● **INFORMATION SUPPLIED**

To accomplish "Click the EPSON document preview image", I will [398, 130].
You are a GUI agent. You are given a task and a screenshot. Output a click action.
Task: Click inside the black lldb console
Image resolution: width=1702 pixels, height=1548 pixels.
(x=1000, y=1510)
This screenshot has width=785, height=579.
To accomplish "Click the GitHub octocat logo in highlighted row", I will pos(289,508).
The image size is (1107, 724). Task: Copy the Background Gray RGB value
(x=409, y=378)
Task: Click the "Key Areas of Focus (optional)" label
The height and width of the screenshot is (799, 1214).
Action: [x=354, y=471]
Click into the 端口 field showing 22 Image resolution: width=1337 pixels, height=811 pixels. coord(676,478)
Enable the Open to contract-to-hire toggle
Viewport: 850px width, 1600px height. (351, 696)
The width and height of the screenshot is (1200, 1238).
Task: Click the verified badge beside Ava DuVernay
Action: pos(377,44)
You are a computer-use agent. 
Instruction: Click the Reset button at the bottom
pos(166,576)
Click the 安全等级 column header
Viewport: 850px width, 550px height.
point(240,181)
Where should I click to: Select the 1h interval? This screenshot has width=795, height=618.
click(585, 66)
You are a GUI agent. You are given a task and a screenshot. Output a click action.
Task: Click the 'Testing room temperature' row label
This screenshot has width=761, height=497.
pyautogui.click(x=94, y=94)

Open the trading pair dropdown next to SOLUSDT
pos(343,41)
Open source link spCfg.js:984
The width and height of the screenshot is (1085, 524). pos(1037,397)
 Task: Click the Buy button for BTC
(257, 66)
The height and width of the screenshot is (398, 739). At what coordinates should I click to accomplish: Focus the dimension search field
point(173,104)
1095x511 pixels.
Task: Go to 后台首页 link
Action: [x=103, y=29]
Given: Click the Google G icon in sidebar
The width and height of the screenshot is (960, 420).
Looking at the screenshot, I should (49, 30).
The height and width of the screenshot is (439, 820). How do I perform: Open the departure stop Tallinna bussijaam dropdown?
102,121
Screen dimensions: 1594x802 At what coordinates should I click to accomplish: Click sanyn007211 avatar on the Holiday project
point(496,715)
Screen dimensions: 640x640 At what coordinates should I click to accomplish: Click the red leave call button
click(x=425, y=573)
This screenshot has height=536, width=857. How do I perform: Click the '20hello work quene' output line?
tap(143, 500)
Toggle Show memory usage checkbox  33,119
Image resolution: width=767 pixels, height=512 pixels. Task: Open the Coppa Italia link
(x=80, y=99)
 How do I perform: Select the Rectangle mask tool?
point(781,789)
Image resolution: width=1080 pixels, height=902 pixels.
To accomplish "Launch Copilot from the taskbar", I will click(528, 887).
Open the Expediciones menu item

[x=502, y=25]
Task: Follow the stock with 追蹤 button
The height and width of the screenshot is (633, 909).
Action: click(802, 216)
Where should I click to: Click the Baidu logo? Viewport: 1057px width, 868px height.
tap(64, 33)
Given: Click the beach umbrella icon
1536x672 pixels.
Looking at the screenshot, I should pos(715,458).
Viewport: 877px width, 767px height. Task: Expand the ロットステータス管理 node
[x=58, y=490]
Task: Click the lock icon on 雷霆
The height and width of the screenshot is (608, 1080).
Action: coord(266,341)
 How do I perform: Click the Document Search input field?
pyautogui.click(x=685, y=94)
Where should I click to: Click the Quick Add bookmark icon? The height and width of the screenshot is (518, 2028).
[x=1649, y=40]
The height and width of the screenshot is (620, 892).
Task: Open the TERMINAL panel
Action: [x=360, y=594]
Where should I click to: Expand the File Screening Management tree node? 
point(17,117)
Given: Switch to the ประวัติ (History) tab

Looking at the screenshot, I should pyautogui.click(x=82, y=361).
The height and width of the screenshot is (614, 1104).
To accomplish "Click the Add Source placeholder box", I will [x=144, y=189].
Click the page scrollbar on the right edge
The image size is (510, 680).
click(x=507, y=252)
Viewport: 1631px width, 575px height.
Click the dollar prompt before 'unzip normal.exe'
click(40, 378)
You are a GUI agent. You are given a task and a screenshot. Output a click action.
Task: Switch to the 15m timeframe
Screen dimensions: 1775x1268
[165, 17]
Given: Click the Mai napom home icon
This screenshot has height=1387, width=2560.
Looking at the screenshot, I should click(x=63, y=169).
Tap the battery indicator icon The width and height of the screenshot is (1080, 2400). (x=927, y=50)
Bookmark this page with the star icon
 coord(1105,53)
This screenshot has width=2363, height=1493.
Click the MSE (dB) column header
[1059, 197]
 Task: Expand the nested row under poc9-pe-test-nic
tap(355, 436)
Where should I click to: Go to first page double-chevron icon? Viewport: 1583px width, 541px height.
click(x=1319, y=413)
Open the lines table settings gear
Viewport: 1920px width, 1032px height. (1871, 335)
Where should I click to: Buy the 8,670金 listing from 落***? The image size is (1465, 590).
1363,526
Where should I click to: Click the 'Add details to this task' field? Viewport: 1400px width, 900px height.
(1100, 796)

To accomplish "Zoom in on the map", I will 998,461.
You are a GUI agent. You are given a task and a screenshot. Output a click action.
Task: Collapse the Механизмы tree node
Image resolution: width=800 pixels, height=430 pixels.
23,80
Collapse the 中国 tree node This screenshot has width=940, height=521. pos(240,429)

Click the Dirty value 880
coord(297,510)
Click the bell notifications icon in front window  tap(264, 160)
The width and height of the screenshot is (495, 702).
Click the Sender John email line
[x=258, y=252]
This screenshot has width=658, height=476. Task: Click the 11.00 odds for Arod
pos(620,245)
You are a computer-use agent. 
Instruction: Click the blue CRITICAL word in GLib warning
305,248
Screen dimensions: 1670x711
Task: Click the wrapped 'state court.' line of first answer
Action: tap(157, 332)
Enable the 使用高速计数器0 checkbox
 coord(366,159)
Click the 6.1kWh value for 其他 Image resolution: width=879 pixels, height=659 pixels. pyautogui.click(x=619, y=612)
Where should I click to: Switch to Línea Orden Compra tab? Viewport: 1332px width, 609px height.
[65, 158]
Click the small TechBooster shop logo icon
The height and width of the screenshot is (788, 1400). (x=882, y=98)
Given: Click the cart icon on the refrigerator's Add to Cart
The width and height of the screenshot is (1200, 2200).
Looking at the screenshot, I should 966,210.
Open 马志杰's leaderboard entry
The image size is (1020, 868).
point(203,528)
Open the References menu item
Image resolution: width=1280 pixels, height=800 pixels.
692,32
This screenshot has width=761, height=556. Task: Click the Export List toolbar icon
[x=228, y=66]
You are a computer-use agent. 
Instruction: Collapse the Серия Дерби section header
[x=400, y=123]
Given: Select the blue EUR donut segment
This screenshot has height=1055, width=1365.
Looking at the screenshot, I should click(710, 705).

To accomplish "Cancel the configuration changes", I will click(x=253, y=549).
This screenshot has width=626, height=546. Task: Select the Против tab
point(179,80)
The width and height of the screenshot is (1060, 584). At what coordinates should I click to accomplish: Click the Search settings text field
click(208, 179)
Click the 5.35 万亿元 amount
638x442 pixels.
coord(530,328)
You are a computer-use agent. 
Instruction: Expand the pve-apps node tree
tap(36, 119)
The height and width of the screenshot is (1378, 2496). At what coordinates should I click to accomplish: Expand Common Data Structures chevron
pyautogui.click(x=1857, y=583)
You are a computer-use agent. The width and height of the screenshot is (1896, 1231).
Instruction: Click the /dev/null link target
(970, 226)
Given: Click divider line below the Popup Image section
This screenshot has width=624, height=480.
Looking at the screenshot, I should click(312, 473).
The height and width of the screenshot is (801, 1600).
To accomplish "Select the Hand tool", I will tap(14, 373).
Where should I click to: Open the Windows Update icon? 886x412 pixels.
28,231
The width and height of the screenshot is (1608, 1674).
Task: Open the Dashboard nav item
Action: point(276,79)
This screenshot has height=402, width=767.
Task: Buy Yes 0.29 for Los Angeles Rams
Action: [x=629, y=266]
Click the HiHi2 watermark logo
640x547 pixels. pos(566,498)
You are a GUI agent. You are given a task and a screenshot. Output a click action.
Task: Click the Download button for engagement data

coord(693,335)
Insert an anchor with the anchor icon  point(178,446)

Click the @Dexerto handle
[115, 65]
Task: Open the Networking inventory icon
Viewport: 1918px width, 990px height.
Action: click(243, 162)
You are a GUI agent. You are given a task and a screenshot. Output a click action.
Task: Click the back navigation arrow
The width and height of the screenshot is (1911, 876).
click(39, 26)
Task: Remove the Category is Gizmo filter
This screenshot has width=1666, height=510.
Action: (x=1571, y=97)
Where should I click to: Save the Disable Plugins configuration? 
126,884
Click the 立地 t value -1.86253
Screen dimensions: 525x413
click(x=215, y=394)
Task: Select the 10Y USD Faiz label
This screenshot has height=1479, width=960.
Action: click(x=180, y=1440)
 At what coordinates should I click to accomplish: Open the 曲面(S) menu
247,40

● **TASK DIRECTIONS**
Your answer should consist of the lines from the material that contain "label".

● **RESPONSE TO THIS TASK**
Task: Click the "Key Areas of Focus (optional)" label
Task: Click the 'Testing room temperature' row label
Task: Select the 10Y USD Faiz label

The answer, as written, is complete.